Wiedz, że tak długo jak żyjesz na planecie Ziemia masz prawo zaspokajać swoje fizjologiczne potrzeby – Przełam schemat niewolnictwa.

Duszno Ci, chcesz otworzyć okno, ale Twoi współlokatorzy mają przekonania, że „ich przewieje”. Otwórz to okno masz do tego prawo!
Chciałbyś dziewczynie wyznać miłość, ale boisz się odrzucenia?
No dobrze tutaj może jest trudniej, ale cholera jasna zdaj sobie sprawe, że do wszystkiego masz prawo, jeśli odczuwasz uczucia masz prawo je przejawiać, jeśli czujesz się dobrze możesz to pokazywać, nawet jeśli ludzie dookoła cierpią, może właśnie taki ruch spowoduje, że oni zapragną zmiany, a Ty będziesz mógł być sobą i nie pielęgnować biedy ich dogmatu, porzuć to nie Twoje, nie poddawaj się bez próby, masz prawo do swoich uczuć, jako człowiek masz prawo do emocjonalności, do łez, do przykrości, do wzruszeń do radości – bez względu na to czy komuś jest przykro czy nie. TO TWOJE ŻYCIE.

Ktoś Cię wyzywa, krzyczy na Ciebie, szturcha, poniża, zastrasza. Jeśli przejdziesz obojętnie, może uda Ci się uniknąć kolejnego konfliktu, a może pozwoli Ci to wyzwolić się z konfliktów na dobre. Jeśli przestajemy reagować na zaczepki, agresor traci zainteresowanie, nie ma czego się czepić, a jeśli jesteś w środku czysty i oczyścisz się z tego co przyciąga takie sytuacje poprzez neutralność to w przyszłości taki człowiek nawet do Ciebie nie podejdzie.

Natomiast, gdybyś podniósł alarm i odbił piłeczkę, może i byś dostał po ryju, może i byś zrobił mu krzywdę – ale przede wszystkim zawalczyłbyś o własną wartość o własną godność – Tylko po co, to oznacza zmagania i kolejne walki i udowadnianie, dużo lepiej jest zachować neutralność i nie walczyć, przecież doskonale wiesz jaką masz wartość i tylko ten kto w swoją wartość wątpi musi o nią walczyć i zabiegać u innych.

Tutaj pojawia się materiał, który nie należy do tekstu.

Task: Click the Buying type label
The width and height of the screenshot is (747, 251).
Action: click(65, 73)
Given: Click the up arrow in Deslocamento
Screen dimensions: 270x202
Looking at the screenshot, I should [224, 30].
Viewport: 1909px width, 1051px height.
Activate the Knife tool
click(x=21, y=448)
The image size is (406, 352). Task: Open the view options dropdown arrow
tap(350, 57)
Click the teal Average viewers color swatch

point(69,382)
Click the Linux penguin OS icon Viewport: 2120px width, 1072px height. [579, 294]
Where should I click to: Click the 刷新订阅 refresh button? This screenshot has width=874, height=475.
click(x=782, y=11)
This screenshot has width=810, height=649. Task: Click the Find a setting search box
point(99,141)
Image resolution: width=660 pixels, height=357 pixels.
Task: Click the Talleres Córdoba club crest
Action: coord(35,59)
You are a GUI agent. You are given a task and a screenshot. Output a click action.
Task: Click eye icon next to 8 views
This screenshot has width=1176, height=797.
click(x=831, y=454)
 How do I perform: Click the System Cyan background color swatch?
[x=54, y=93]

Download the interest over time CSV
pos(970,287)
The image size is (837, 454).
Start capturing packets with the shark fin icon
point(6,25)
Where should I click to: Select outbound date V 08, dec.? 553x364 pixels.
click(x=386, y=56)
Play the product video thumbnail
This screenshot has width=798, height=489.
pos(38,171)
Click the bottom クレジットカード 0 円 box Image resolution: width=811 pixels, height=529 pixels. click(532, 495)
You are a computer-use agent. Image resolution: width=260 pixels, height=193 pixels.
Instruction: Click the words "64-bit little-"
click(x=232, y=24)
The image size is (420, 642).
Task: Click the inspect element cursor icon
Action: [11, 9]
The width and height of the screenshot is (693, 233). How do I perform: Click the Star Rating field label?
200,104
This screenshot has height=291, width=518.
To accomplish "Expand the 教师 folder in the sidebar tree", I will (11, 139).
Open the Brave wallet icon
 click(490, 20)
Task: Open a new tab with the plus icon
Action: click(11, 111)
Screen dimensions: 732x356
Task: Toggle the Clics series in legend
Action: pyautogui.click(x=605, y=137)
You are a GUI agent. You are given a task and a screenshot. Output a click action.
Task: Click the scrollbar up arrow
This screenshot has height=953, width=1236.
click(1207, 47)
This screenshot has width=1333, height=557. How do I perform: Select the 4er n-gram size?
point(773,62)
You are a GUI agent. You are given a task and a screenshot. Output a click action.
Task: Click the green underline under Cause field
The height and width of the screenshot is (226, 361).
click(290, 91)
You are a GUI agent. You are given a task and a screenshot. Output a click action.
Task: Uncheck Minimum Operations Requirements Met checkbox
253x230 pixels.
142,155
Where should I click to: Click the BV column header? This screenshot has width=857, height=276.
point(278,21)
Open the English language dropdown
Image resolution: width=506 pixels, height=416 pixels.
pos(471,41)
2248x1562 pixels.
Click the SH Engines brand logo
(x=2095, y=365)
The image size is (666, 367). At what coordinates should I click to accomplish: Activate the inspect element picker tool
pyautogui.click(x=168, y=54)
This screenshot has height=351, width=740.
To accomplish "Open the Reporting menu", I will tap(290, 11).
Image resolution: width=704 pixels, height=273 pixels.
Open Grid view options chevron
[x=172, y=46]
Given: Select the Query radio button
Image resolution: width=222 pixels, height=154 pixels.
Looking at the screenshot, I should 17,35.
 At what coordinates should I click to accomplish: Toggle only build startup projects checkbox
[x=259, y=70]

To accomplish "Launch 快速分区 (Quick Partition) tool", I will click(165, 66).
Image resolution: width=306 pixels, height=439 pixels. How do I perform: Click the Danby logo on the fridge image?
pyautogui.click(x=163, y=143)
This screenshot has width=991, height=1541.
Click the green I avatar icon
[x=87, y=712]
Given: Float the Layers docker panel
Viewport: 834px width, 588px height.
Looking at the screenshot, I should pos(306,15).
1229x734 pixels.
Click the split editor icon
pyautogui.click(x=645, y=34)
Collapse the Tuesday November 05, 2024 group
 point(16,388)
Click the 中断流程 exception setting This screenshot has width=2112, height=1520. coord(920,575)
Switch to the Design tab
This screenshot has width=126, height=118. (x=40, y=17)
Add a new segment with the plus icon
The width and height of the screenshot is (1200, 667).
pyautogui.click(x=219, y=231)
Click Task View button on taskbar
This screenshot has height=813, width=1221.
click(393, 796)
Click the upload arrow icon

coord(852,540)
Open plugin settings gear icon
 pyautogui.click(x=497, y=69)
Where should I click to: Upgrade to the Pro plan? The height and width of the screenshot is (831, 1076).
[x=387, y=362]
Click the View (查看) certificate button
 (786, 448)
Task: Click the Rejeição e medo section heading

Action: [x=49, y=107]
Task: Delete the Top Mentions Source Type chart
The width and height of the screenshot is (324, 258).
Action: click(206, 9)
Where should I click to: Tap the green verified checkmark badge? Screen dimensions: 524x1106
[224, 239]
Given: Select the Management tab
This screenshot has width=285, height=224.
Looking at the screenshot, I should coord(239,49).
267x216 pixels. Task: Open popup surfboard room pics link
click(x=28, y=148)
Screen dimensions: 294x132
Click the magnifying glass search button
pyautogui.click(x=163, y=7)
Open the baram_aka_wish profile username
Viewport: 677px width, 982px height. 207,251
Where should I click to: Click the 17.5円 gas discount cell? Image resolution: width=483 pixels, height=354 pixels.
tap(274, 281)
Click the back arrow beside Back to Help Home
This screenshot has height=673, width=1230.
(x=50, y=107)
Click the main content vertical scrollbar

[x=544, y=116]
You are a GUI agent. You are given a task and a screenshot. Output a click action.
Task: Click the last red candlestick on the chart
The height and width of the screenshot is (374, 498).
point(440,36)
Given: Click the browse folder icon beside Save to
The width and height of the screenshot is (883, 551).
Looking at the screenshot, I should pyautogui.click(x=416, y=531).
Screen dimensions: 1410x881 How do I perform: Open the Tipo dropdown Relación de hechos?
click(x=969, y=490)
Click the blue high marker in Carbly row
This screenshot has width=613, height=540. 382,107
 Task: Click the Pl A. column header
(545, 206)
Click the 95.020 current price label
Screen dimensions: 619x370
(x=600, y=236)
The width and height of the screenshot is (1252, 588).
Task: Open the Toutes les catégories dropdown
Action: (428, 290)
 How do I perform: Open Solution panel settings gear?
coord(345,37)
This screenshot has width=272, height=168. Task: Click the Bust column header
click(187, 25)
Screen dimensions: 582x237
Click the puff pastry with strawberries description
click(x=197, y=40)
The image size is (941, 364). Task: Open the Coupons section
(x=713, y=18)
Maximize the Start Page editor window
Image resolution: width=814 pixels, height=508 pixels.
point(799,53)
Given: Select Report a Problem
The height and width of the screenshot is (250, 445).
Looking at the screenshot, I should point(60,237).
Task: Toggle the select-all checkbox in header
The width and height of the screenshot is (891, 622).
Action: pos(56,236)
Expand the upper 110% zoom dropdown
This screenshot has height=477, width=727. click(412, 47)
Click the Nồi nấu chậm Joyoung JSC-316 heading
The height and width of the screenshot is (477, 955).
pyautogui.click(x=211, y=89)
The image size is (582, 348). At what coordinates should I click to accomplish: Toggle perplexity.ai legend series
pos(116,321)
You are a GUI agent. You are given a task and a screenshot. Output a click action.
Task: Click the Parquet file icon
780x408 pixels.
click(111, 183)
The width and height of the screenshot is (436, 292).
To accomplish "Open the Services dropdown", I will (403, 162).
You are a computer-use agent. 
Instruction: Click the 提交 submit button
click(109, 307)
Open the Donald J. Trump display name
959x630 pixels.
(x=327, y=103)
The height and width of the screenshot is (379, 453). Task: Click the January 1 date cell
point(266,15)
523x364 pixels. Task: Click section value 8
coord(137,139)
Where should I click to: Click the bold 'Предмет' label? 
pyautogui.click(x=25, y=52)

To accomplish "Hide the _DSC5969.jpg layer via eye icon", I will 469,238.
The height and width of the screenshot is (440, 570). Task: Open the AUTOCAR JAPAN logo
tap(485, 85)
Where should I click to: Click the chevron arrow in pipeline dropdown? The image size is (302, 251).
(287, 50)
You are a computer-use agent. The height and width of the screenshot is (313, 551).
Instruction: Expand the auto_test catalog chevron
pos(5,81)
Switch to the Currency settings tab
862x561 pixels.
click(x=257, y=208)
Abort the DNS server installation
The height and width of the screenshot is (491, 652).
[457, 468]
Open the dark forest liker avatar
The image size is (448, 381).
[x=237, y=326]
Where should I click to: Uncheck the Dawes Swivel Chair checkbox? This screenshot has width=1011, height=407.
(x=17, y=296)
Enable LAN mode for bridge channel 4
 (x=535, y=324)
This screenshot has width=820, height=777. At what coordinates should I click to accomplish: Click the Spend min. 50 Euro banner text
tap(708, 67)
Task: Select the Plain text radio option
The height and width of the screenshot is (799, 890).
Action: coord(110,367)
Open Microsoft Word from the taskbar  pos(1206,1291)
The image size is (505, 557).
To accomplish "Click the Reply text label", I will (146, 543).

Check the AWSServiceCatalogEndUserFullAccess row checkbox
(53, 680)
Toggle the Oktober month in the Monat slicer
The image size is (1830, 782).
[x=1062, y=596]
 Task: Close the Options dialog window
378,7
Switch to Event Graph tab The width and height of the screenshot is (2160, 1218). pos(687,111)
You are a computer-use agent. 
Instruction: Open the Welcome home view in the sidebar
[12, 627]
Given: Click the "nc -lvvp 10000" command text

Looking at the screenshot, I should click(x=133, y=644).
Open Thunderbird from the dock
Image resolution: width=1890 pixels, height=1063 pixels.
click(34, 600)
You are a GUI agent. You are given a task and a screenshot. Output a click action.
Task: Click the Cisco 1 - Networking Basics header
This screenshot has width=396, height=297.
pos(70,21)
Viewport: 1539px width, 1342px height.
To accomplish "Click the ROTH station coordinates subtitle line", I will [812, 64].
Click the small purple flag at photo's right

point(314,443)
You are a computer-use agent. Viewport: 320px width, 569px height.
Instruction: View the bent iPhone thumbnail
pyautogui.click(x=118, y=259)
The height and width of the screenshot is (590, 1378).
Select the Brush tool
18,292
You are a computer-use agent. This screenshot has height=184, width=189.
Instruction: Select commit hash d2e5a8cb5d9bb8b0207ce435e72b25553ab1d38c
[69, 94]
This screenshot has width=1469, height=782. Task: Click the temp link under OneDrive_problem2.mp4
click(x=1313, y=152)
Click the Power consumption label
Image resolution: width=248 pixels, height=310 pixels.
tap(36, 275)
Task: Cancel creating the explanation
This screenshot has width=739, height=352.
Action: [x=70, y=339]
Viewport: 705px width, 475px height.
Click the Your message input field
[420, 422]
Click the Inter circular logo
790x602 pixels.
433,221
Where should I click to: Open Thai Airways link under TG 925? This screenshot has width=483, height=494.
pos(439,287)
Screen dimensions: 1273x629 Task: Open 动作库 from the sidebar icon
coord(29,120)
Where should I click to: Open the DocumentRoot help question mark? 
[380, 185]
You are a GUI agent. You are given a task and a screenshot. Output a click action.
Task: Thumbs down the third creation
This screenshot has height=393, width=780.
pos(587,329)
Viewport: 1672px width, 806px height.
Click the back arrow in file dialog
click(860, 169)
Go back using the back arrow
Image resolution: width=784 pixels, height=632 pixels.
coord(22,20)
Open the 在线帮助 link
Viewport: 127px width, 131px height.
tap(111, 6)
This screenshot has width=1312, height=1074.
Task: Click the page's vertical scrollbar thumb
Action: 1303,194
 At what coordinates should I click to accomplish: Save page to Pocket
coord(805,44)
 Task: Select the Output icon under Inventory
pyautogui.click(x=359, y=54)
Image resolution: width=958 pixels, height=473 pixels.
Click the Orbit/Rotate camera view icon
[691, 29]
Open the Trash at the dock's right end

Oczywiście zanim zdobędziesz się na taką neutralność trzeba zdemontować wszelkie uczucia beznadziejności i wątpliwości w swoją wartość, w większości przypadków wystarczy stanowczo dać wiadomość sobie a tym samym światu, że nie pozwolisz sobie na takie traktowanie, że jako Stwórca w swoim ciele po prostu uznajesz to za niepotrzebne i zbędne. Oczywiście w zależności od Twojej przepuszczalności prawa przyciągania może zadziałać od razu, lub możesz mieć parę testów od świata, czy wierzysz w to, że jesteś w stanie dokonywać takich aktualizacji samego siebie, a co za tym idzie świata.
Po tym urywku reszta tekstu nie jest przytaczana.